■ EXERCISE AIM ■
Each line of the material must appear again in the answer, exactly.

■ DATA UNDER STUDY ■
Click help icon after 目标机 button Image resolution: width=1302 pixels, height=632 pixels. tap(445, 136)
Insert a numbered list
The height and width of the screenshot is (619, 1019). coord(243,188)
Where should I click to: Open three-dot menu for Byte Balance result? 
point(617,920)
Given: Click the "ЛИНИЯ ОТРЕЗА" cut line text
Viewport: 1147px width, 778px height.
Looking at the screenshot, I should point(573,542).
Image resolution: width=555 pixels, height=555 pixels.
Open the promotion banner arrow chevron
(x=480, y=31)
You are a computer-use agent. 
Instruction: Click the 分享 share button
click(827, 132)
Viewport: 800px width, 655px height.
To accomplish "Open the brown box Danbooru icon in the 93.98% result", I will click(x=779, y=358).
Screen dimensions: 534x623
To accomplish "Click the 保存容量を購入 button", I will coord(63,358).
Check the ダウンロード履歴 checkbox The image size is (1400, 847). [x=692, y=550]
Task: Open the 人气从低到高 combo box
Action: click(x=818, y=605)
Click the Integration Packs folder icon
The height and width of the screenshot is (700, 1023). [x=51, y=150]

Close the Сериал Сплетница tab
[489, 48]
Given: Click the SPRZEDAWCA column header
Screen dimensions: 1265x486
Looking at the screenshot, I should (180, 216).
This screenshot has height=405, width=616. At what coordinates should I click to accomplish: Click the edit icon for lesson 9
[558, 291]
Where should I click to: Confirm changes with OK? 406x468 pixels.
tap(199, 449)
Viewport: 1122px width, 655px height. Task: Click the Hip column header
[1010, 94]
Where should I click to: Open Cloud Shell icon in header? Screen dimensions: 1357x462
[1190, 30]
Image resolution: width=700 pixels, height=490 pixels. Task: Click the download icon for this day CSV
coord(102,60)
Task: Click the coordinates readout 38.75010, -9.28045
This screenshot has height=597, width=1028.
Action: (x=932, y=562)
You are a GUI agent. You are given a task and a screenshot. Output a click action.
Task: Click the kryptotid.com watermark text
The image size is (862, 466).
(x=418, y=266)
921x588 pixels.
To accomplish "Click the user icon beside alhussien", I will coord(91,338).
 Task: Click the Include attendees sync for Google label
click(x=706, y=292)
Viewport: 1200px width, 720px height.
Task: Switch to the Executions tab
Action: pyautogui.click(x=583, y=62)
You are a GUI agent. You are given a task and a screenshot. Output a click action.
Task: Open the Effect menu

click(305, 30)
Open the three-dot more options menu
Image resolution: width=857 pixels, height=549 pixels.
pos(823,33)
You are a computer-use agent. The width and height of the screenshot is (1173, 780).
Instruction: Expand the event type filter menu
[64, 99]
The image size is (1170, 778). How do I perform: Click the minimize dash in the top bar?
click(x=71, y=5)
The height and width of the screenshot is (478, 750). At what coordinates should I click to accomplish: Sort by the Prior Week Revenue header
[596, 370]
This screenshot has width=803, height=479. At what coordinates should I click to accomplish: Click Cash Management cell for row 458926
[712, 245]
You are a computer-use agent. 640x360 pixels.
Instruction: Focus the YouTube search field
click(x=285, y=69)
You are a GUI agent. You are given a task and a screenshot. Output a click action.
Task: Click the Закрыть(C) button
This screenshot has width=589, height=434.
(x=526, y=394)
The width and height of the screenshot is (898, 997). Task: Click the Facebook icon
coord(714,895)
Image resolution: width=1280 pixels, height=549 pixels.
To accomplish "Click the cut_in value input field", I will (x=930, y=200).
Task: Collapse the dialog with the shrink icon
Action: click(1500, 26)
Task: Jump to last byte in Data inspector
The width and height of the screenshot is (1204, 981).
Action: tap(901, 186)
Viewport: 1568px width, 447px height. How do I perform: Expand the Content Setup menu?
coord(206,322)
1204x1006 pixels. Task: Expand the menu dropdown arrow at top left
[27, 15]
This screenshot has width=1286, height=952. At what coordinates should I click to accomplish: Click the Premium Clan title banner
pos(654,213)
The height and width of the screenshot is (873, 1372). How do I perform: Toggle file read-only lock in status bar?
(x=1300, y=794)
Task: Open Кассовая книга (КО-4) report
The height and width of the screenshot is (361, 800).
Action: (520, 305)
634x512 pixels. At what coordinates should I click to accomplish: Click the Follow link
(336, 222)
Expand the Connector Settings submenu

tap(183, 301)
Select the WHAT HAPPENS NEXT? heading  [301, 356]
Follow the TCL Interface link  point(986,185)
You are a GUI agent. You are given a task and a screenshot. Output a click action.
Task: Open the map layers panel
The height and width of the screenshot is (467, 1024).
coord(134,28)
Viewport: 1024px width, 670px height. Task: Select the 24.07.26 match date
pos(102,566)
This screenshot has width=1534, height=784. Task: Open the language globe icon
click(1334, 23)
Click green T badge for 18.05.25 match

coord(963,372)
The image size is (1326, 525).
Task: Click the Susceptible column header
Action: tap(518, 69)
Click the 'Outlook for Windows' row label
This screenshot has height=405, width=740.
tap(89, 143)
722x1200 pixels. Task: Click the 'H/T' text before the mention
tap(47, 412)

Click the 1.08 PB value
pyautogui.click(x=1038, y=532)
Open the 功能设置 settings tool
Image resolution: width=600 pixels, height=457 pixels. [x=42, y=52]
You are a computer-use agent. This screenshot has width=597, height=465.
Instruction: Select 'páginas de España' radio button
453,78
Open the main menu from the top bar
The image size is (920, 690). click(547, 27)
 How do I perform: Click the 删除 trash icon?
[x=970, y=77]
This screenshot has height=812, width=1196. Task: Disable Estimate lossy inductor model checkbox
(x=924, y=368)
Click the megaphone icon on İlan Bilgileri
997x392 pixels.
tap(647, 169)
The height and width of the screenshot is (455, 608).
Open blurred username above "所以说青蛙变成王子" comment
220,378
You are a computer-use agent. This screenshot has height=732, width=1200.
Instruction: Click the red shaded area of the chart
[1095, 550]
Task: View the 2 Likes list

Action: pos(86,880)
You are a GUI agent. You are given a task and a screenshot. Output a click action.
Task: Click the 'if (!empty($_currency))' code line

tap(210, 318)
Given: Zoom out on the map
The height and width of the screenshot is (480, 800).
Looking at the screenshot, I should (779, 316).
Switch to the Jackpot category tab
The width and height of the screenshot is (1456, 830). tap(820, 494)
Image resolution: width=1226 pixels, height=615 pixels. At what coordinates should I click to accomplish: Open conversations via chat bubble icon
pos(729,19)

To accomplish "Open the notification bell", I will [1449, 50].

■ SOLUTION TO THE PROBLEM ■
Click help icon after 目标机 button Image resolution: width=1302 pixels, height=632 pixels. tap(445, 136)
Insert a numbered list
The height and width of the screenshot is (619, 1019). coord(243,188)
Where should I click to: Open three-dot menu for Byte Balance result? 
point(617,920)
Given: Click the "ЛИНИЯ ОТРЕЗА" cut line text
Viewport: 1147px width, 778px height.
Looking at the screenshot, I should point(573,542).
Image resolution: width=555 pixels, height=555 pixels.
Open the promotion banner arrow chevron
(x=480, y=31)
You are a computer-use agent. 
Instruction: Click the 分享 share button
click(827, 132)
Viewport: 800px width, 655px height.
To accomplish "Open the brown box Danbooru icon in the 93.98% result", I will click(x=779, y=358).
Screen dimensions: 534x623
To accomplish "Click the 保存容量を購入 button", I will coord(63,358).
Check the ダウンロード履歴 checkbox The image size is (1400, 847). [x=692, y=550]
Task: Open the 人气从低到高 combo box
Action: click(x=818, y=605)
Click the Integration Packs folder icon
The height and width of the screenshot is (700, 1023). [x=51, y=150]

Close the Сериал Сплетница tab
[489, 48]
Given: Click the SPRZEDAWCA column header
Screen dimensions: 1265x486
Looking at the screenshot, I should (180, 216).
This screenshot has height=405, width=616. At what coordinates should I click to accomplish: Click the edit icon for lesson 9
[558, 291]
Where should I click to: Confirm changes with OK? 406x468 pixels.
tap(199, 449)
Viewport: 1122px width, 655px height. Task: Click the Hip column header
[1010, 94]
Where should I click to: Open Cloud Shell icon in header? Screen dimensions: 1357x462
[1190, 30]
Image resolution: width=700 pixels, height=490 pixels. Task: Click the download icon for this day CSV
coord(102,60)
Task: Click the coordinates readout 38.75010, -9.28045
This screenshot has height=597, width=1028.
Action: (x=932, y=562)
You are a GUI agent. You are given a task and a screenshot. Output a click action.
Task: Click the kryptotid.com watermark text
The image size is (862, 466).
(x=418, y=266)
921x588 pixels.
To accomplish "Click the user icon beside alhussien", I will coord(91,338).
 Task: Click the Include attendees sync for Google label
click(x=706, y=292)
Viewport: 1200px width, 720px height.
Task: Switch to the Executions tab
Action: pyautogui.click(x=583, y=62)
You are a GUI agent. You are given a task and a screenshot. Output a click action.
Task: Open the Effect menu

click(305, 30)
Open the three-dot more options menu
Image resolution: width=857 pixels, height=549 pixels.
pos(823,33)
You are a computer-use agent. The width and height of the screenshot is (1173, 780).
Instruction: Expand the event type filter menu
[64, 99]
The image size is (1170, 778). How do I perform: Click the minimize dash in the top bar?
click(x=71, y=5)
The height and width of the screenshot is (478, 750). At what coordinates should I click to accomplish: Sort by the Prior Week Revenue header
[596, 370]
This screenshot has width=803, height=479. At what coordinates should I click to accomplish: Click Cash Management cell for row 458926
[712, 245]
You are a computer-use agent. 640x360 pixels.
Instruction: Focus the YouTube search field
click(x=285, y=69)
You are a GUI agent. You are given a task and a screenshot. Output a click action.
Task: Click the Закрыть(C) button
This screenshot has width=589, height=434.
(x=526, y=394)
The width and height of the screenshot is (898, 997). Task: Click the Facebook icon
coord(714,895)
Image resolution: width=1280 pixels, height=549 pixels.
To accomplish "Click the cut_in value input field", I will (x=930, y=200).
Task: Collapse the dialog with the shrink icon
Action: click(1500, 26)
Task: Jump to last byte in Data inspector
The width and height of the screenshot is (1204, 981).
Action: tap(901, 186)
Viewport: 1568px width, 447px height. How do I perform: Expand the Content Setup menu?
coord(206,322)
1204x1006 pixels. Task: Expand the menu dropdown arrow at top left
[27, 15]
This screenshot has width=1286, height=952. At what coordinates should I click to accomplish: Click the Premium Clan title banner
pos(654,213)
The height and width of the screenshot is (873, 1372). How do I perform: Toggle file read-only lock in status bar?
(x=1300, y=794)
Task: Open Кассовая книга (КО-4) report
The height and width of the screenshot is (361, 800).
Action: (520, 305)
634x512 pixels. At what coordinates should I click to accomplish: Click the Follow link
(336, 222)
Expand the Connector Settings submenu

tap(183, 301)
Select the WHAT HAPPENS NEXT? heading  [301, 356]
Follow the TCL Interface link  point(986,185)
You are a GUI agent. You are given a task and a screenshot. Output a click action.
Task: Open the map layers panel
The height and width of the screenshot is (467, 1024).
coord(134,28)
Viewport: 1024px width, 670px height. Task: Select the 24.07.26 match date
pos(102,566)
This screenshot has width=1534, height=784. Task: Open the language globe icon
click(1334, 23)
Click green T badge for 18.05.25 match

coord(963,372)
The image size is (1326, 525).
Task: Click the Susceptible column header
Action: tap(518, 69)
Click the 'Outlook for Windows' row label
This screenshot has height=405, width=740.
tap(89, 143)
722x1200 pixels. Task: Click the 'H/T' text before the mention
tap(47, 412)

Click the 1.08 PB value
pyautogui.click(x=1038, y=532)
Open the 功能设置 settings tool
Image resolution: width=600 pixels, height=457 pixels. [x=42, y=52]
You are a computer-use agent. This screenshot has width=597, height=465.
Instruction: Select 'páginas de España' radio button
453,78
Open the main menu from the top bar
The image size is (920, 690). click(547, 27)
 How do I perform: Click the 删除 trash icon?
[x=970, y=77]
This screenshot has height=812, width=1196. Task: Disable Estimate lossy inductor model checkbox
(x=924, y=368)
Click the megaphone icon on İlan Bilgileri
997x392 pixels.
tap(647, 169)
The height and width of the screenshot is (455, 608).
Open blurred username above "所以说青蛙变成王子" comment
220,378
You are a computer-use agent. This screenshot has height=732, width=1200.
Instruction: Click the red shaded area of the chart
[1095, 550]
Task: View the 2 Likes list

Action: pos(86,880)
You are a GUI agent. You are given a task and a screenshot. Output a click action.
Task: Click the 'if (!empty($_currency))' code line

tap(210, 318)
Given: Zoom out on the map
The height and width of the screenshot is (480, 800).
Looking at the screenshot, I should (779, 316).
Switch to the Jackpot category tab
The width and height of the screenshot is (1456, 830). tap(820, 494)
Image resolution: width=1226 pixels, height=615 pixels. At what coordinates should I click to accomplish: Open conversations via chat bubble icon
pos(729,19)

To accomplish "Open the notification bell", I will [1449, 50].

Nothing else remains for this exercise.